4) NPM dry-run scripts¶

Directory:

artifacts/trace-instance/npm-dry-run/

Scripts:

npm run dry-run: baseline risk scenario
npm run dry-run:mitigated: mitigation scenario
npm run dry-run:real-agent: uses OpenAI to generate iterative recommendations and feeds each step into agent.trace

PowerShell launcher (same terminal where your OpenAI key is already active):

$env:PATH="C:\Program Files\nodejs;" + $env:PATH
& "C:\Program Files\nodejs\npm.cmd" run dry-run --prefix "c:\Users\Usuario\agent-skills\artifacts\trace-instance\npm-dry-run"
& "C:\Program Files\nodejs\npm.cmd" run dry-run:mitigated --prefix "c:\Users\Usuario\agent-skills\artifacts\trace-instance\npm-dry-run"
& "C:\Program Files\nodejs\npm.cmd" run dry-run:real-agent --prefix "c:\Users\Usuario\agent-skills\artifacts\trace-instance\npm-dry-run"

5) Baselines captured¶

Blocked baseline snapshot:

artifacts/trace-instance/npm-dry-run/baselines/2026-03-15-openai-blocked-v1/

Mitigated baseline snapshot:

artifacts/trace-instance/npm-dry-run/baselines/2026-03-15-openai-mitigated-v1/

Real-agent blocked baseline snapshot:

artifacts/trace-instance/npm-dry-run/baselines/2026-03-15-openai-real-agent-blocked-v1/

Each baseline folder includes:

cycle1.input.json, cycle1.output.json
cycle2.input.json, cycle2.output.json
cycle3.input.json, cycle3.output.json
baseline_summary.json

6) How to read outcomes¶

control_status is a control decision, not just analytics.
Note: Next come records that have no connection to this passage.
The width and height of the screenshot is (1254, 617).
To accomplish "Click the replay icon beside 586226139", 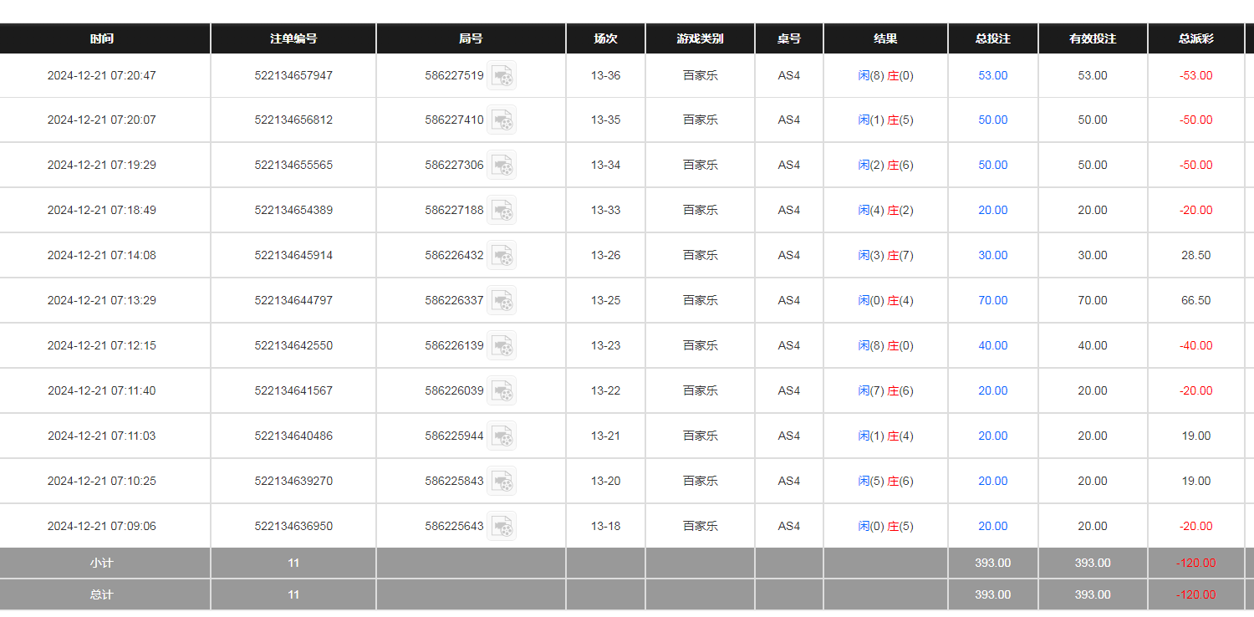I will (x=502, y=345).
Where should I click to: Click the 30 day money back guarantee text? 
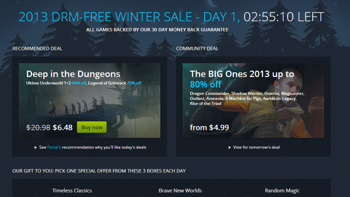[157, 29]
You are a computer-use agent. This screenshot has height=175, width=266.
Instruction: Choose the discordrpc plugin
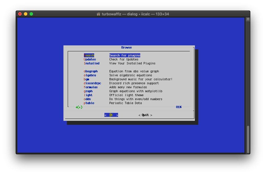(92, 83)
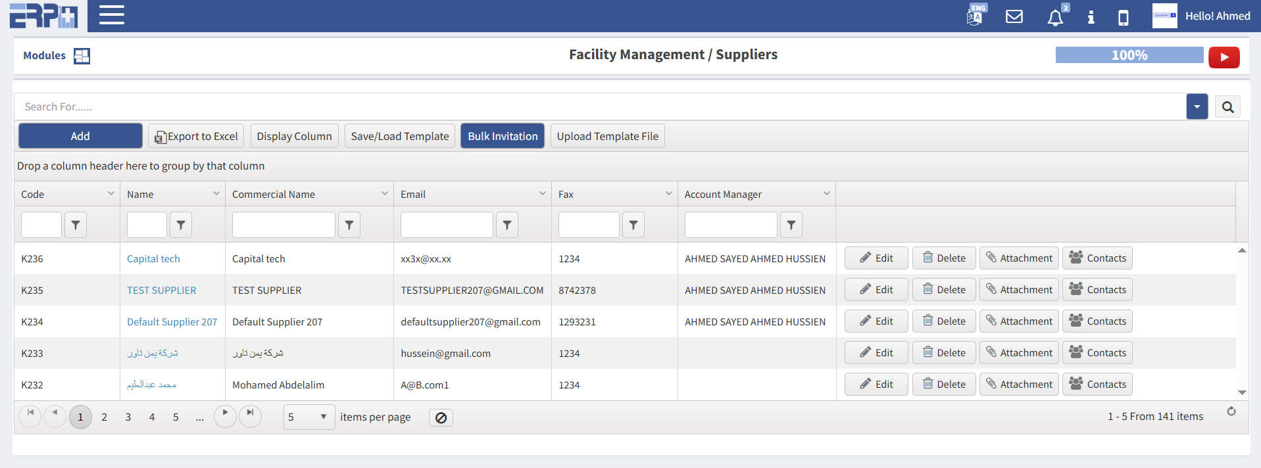Jump to the last page

tap(250, 413)
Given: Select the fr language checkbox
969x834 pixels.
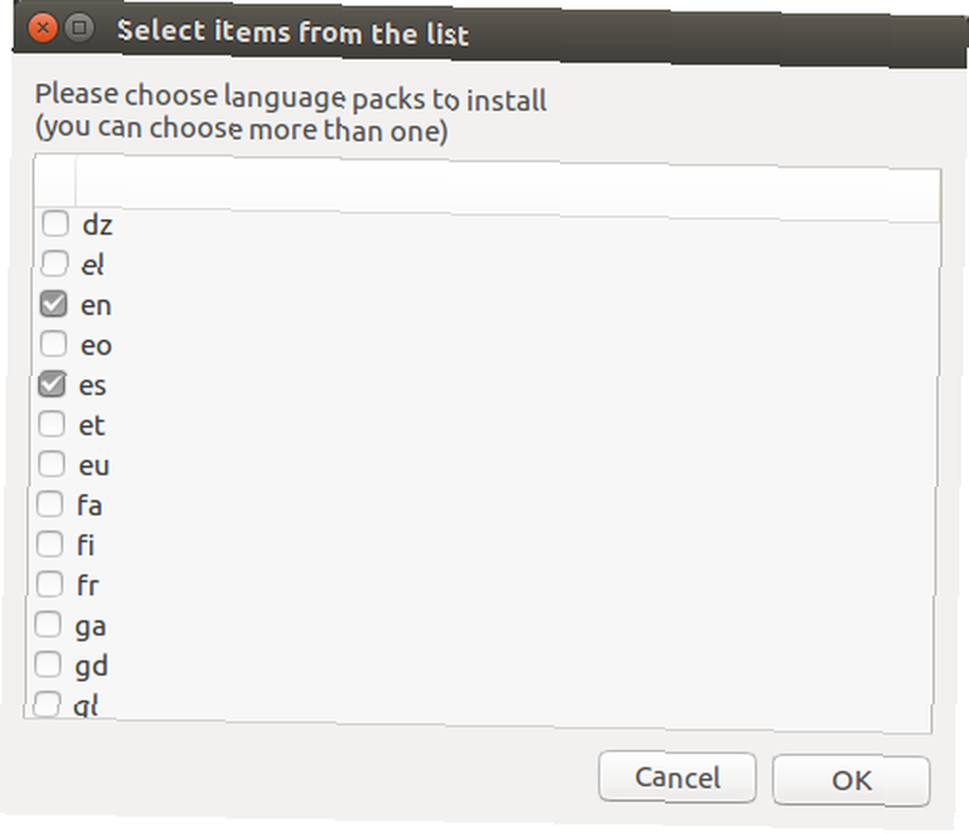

blocked: execution should replan before continuing.
ok: execution can proceed under configured thresholds.

risk_flags can still exist when status is ok. This means risk is present but currently within allowed threshold policy.

7) Observed behavior in this project¶

Baseline scenario:

Session continuity preserved across cycles.
Risk persisted and final status remained blocked.

Mitigated scenario:

Session continuity preserved across cycles.
Added mitigation events and validation evidence.
Final status moved to ok while still exposing non-zero risk flags.

Real-agent scenario (OpenAI-generated steps):

Session continuity preserved across all 3 cycles.
analysis_source stayed in openai mode across cycles.
Final status remained blocked, with persistent risk flags requiring governance replan.

This is expected and desirable for governance: no hidden risk, but controlled progression.

8) Recommended operational policy¶

For first production usage:

Treat blocked as mandatory replan.
Require explicit mitigation evidence events before retry.
Persist cycle inputs/outputs for audit trails.
Keep thresholds explicit per scenario instead of relying on implicit defaults.

9) Known constraints¶

If OpenAI key is missing in the running process, analysis falls back to heuristic mode.
Node/npm must be available in PATH (or launched via absolute executable path on Windows).
On Windows, real-agent subprocesses should force UTF-8 (PYTHONIOENCODING=utf-8, PYTHONUTF8=1) to avoid Unicode print errors in multi-cycle runs.
The local trace service is instance-scoped under artifacts and intended for controlled experiments before official promotion.